> **Problem to work on**:
In the abstract on microbeam lesions in the mouse brain, what change in enzyme activity characterized lesions produced by 1 mm beams?

[Opening Selected passage section]

HISTOCHEMISTRY OF PARTICLE MICROBEAM LESIONS IN THE BRAIN OF THE MOUSE*

Abstract

This investigation was undetaken to obtain some histochemical data on brain tissue tolerance to particle microbeam irradiation by comparing early and delayed neuronal and vascular damage in sequential and concurrent time relations during pathogenesis. It was found that: Non-significant changes in alkaline phosphatase activity in brain tissue irradiated with slit microbeams suggested that vascular disturbances may play a relatively minor role in the early and delayed cell necrosis in such microbeam lesions. In contrast, lesions produced by 1 mm beams were characterized by decreased alkaline phosphatase activity which preceded cell necrosis. Early direct cellular damage was identified by a conglomeration of particles rich in acid phosphatase and cathepsin Type-C esterase. Both reactions decreased subsequent to cellular autolysis. At later postirradiation stages, an increase in glial acid phosphatase activity was observable in the irradiated white matter suggesting repair of damaged interstitial glial and endothelial elements as demonstrated by uptake of injected H³-thymidine. The severity of early and delayed vascular damage was related to beam diameter, volume of irradiated tissue, and caliber of blood vessels. In general, increasing beam diameters produced increasing circulatory damage and greater latency as well as variability in both cellular and vascular radiation injury. Histochemically, the irradiated vessels developed hyalinization, became PAS positive and were characterized by a deposition of PAS positive globules in the perivascular regions.

[Closing Selected passage section]
[Opening Collected material section]

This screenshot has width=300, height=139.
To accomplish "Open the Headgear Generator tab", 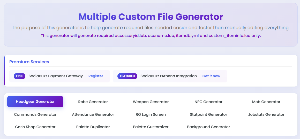I will (35, 102).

[Closing Collected material section]

> **Written solution**:
Decreased alkaline phosphatase activity, which preceded cell necrosis.